Former Heisman winner Jason White knows uncertainty facing Bradford after second ACL tear
Sam Bradford's return from a second ACL tear in as many seasons will no doubt be tough physically -- but it's the mental part that could present the biggest challenge.
Sam Bradford will be spending another season on the sideline because of injury.
Rick Osentoski / USA TODAY Sports
By Luke ThompsonFOX Sports Midwest
ST. LOUIS -- Another former Oklahoma quarterback knows all too well the difficult road facing Rams quarterback Sam Bradford following his second ACL tear in as many seasons.
Jason White tore the ligament in his left knee in just his third start as a junior at OU in 2001, and lightning struck twice when his right knee suffered the same fate in the second game of the 2002 season. So when he saw the news on television about Bradford's repeat injury to his left knee in St. Louis' third preseason game, White had plenty of empathy.
"I felt bad because the second one, I felt like it was tougher because you know what you're fixing to have to do," White said by phone from Tuttle, Okla., where he owns and operates a store selling sports apparel and souvenirs. "All the hard work you put in from the first one, you know what you have to come back from."
In his first public appearance since the injury almost two weeks ago, Bradford said that realization hit him especially hard because of the circumstances. Coach Jeff Fisher and others initially believed this would be only a minor setback, and Bradford didn't experience any of the pain or swelling that came with his first injury.
When the doctors told him the bad news, he could hardly believe it. He'll know more after his surgery, which remains unscheduled, but so far Bradford has been given no indication this recovery will be any easier.
"Hopefully, it does feel better," Bradford said. "Hopefully, in a couple months I can tell you it's been a lot easier and a lot less painful, but I guess I'm going to expect the worst and hope for the best."
If nothing else, the rehabilitation process should provide a new focus and keep him from feeling sorry for himself or thinking about what could have been with what he called "as talented a team as I've ever been a part of on both sides of the ball." White said the mental aspect definitely proved to be his toughest challenge in coming back, and it helped him to stay around his teammates as much as possible during the season.

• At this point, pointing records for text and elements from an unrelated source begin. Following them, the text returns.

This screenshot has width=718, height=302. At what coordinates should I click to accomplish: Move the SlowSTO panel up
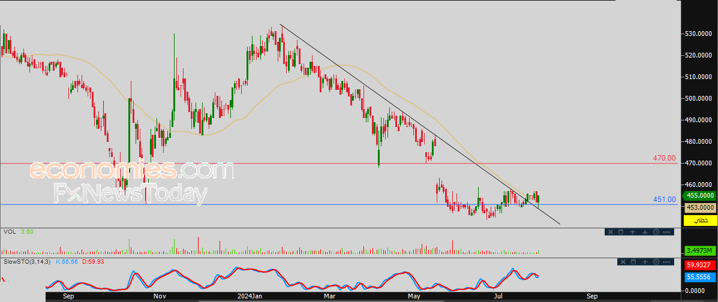(x=644, y=262)
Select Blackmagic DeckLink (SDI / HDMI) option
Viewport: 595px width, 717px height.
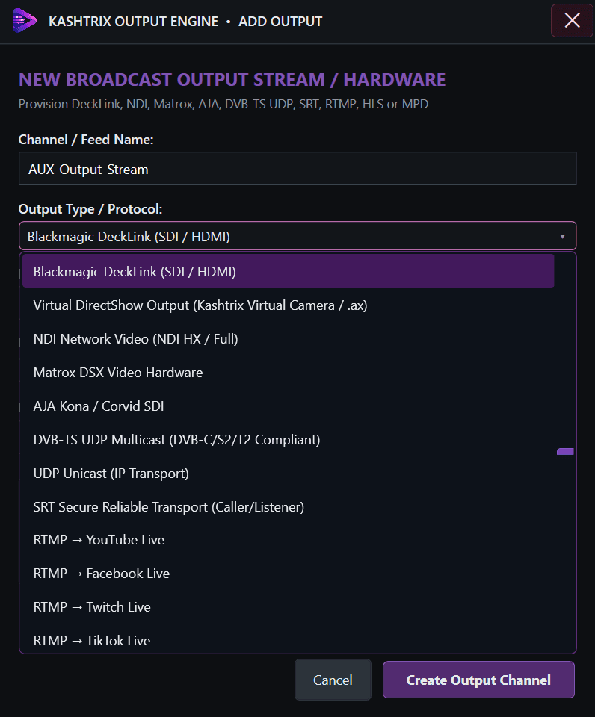pos(289,271)
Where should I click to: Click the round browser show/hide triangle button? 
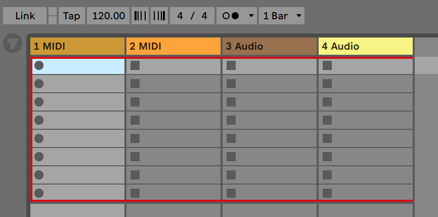click(x=13, y=44)
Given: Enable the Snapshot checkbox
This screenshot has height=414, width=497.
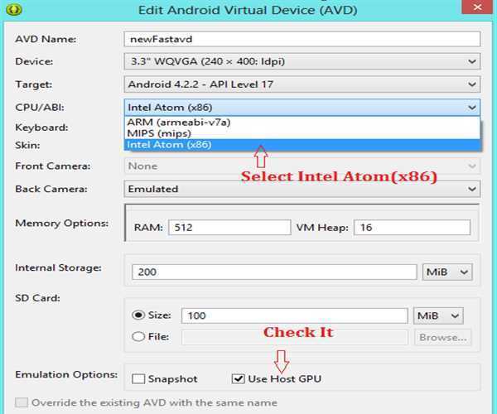Looking at the screenshot, I should tap(138, 379).
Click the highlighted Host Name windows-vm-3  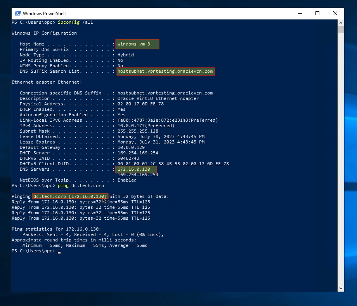tap(137, 44)
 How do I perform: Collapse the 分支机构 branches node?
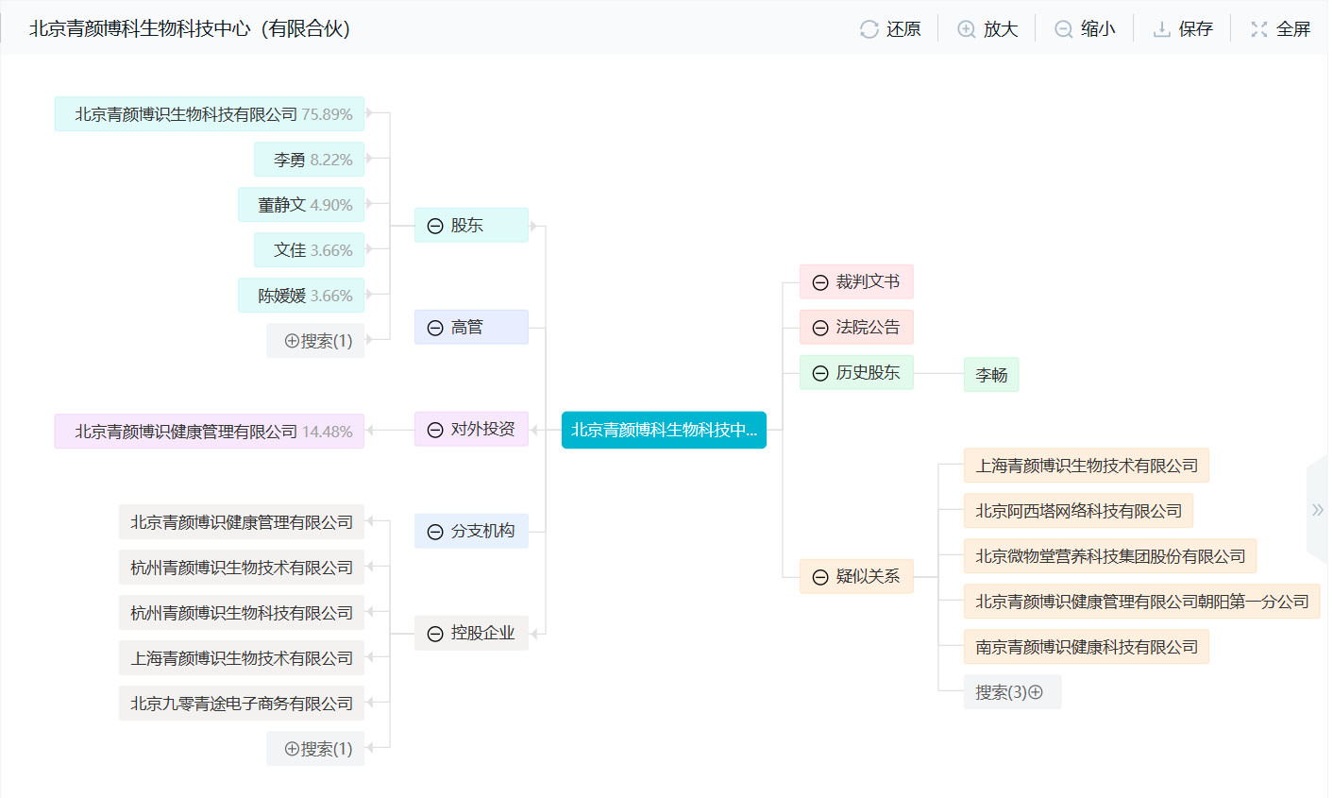(x=435, y=532)
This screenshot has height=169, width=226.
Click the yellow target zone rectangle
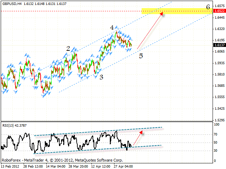(x=177, y=11)
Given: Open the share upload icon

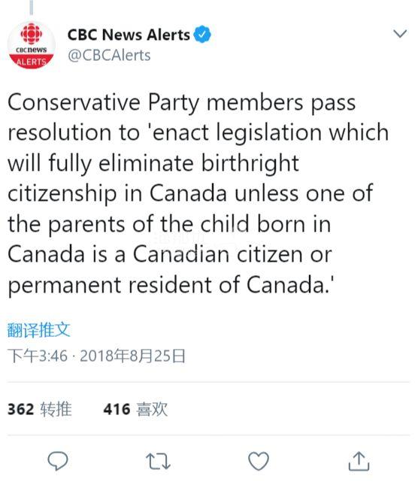Looking at the screenshot, I should pos(359,461).
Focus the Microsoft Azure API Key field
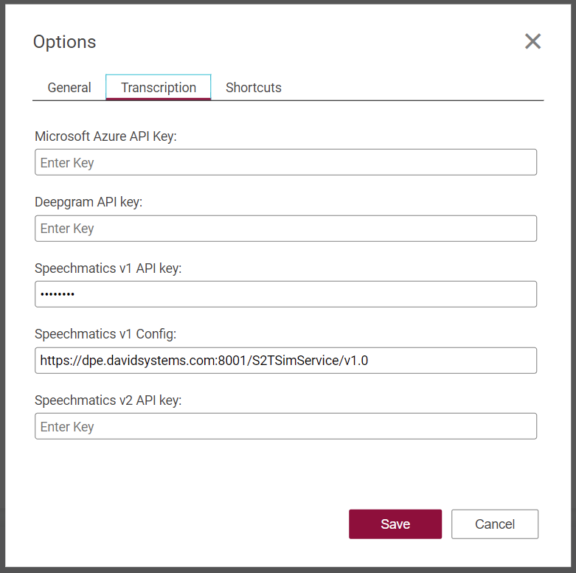The height and width of the screenshot is (573, 576). pos(285,162)
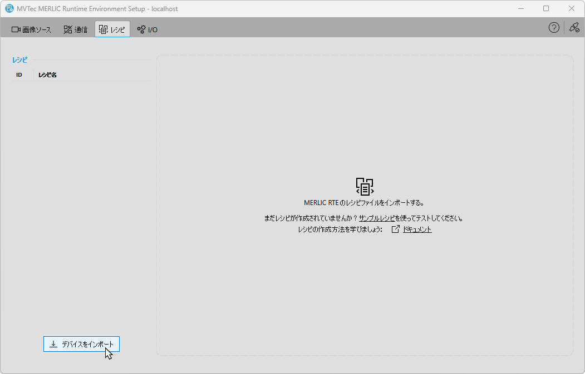Click the MERLIC app icon in title bar
This screenshot has height=374, width=585.
9,9
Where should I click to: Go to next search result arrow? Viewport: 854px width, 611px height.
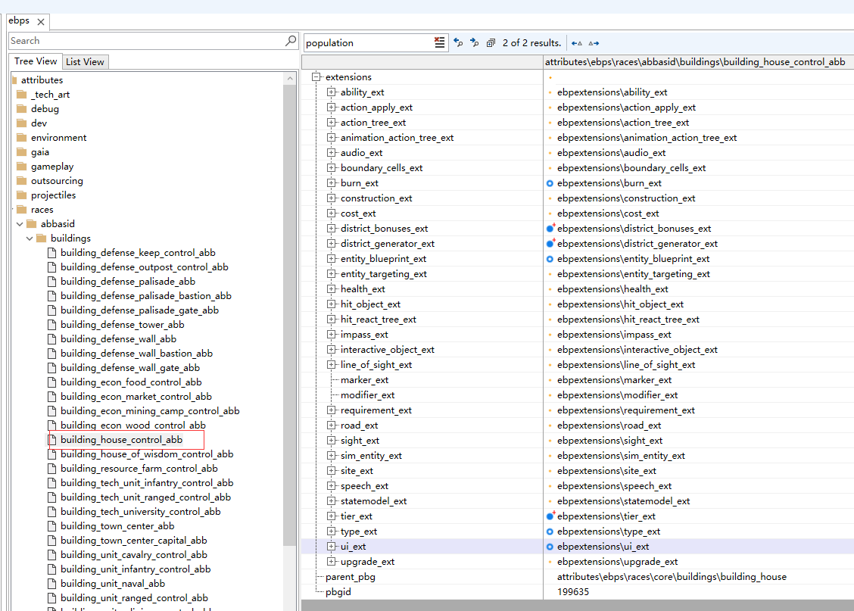tap(474, 43)
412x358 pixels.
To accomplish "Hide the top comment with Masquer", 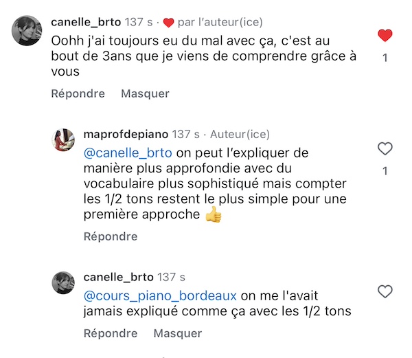I will (145, 93).
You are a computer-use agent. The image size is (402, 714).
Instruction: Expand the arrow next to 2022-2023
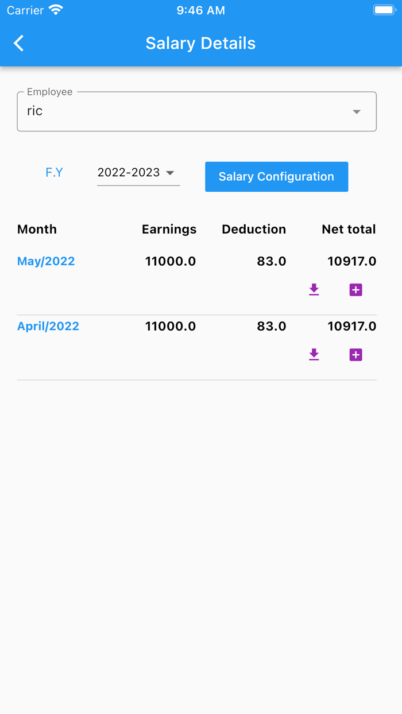tap(171, 173)
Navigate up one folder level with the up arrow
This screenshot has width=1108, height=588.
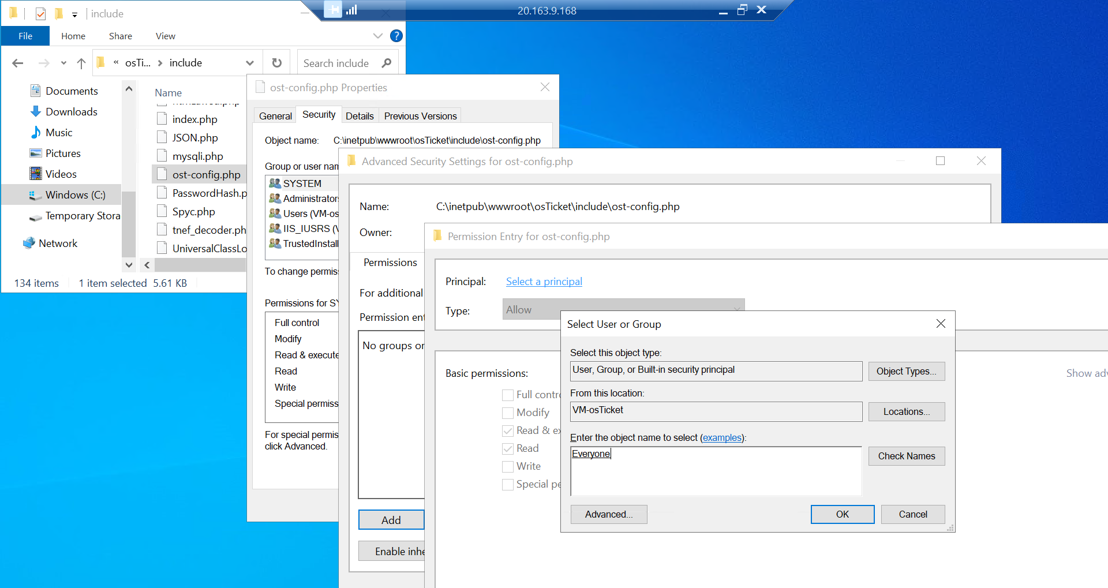click(81, 63)
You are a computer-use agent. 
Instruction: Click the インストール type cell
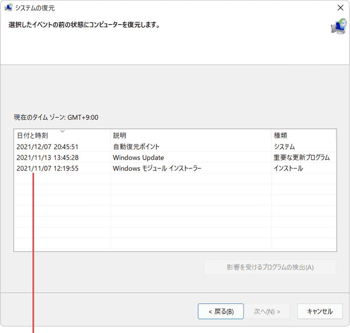click(288, 168)
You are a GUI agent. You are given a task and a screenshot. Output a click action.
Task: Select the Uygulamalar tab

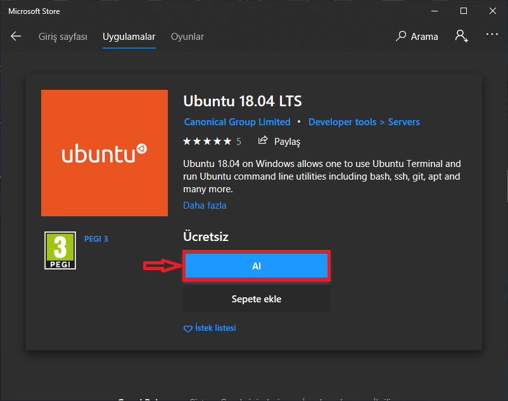coord(129,37)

Bradford has been doing the same in recent days, and he's grateful for the outpouring of support from teammates and coaches. Their concern for Bradford's well-being is clearly genuine through their words and gestures, such as Rams receiver Chris Givens reaching out to share his experience of coming back from two ACL surgeries.
Although the two former Heisman Trophy winners haven't talked recently, White said he's met Bradford on multiple occasions through their shared connections at Oklahoma. Those encounters left him confident Bradford has the mental fortitude and right attitude to get back to full strength.
"You've got to keep yourself motivated," White said. "You've got to stay focused on getting back to 100 percent."
But even if Bradford does everything right, there's no guarantee his knee will cooperate after two surgeries. That's a lesson White found out the hard way, despite an impressive end to his college career.
He transformed into a pocket passer virtually incapable of scrambling and still found a way to win a Heisman and a Big 12 title and to make two straight national title appearances. Then came the time for NFL evaluations, and White couldn't shake the "injury-prone" label.
"They put it all over me," White recalled. "After the combine, after doing all the medical tests and things, that changed everybody's opinion of me. But ultimately, they were right."
Although the daily grind proved too much for White's knees and he quit football shortly thereafter, that doesn't necessarily mean the same fate awaits Bradford. It's worth noting he looked to be in top form before going down with his fourth season-ending injury, a list that also includes a high ankle sprain and a shoulder injury that required surgery before his rookie season.
Like Fisher earlier this month, Bradford understandably declined to speculate on his future Thursday afternoon. The emotions are still too fresh for him and the Rams, but eventually some tough decisions will have to be made by both with the former No. 1 draft pick's seven-year, $78 million contract set to expire after the 2015 season.
"I haven't even thought that far ahead," Bradford said. "It's still pretty hard to comprehend right now."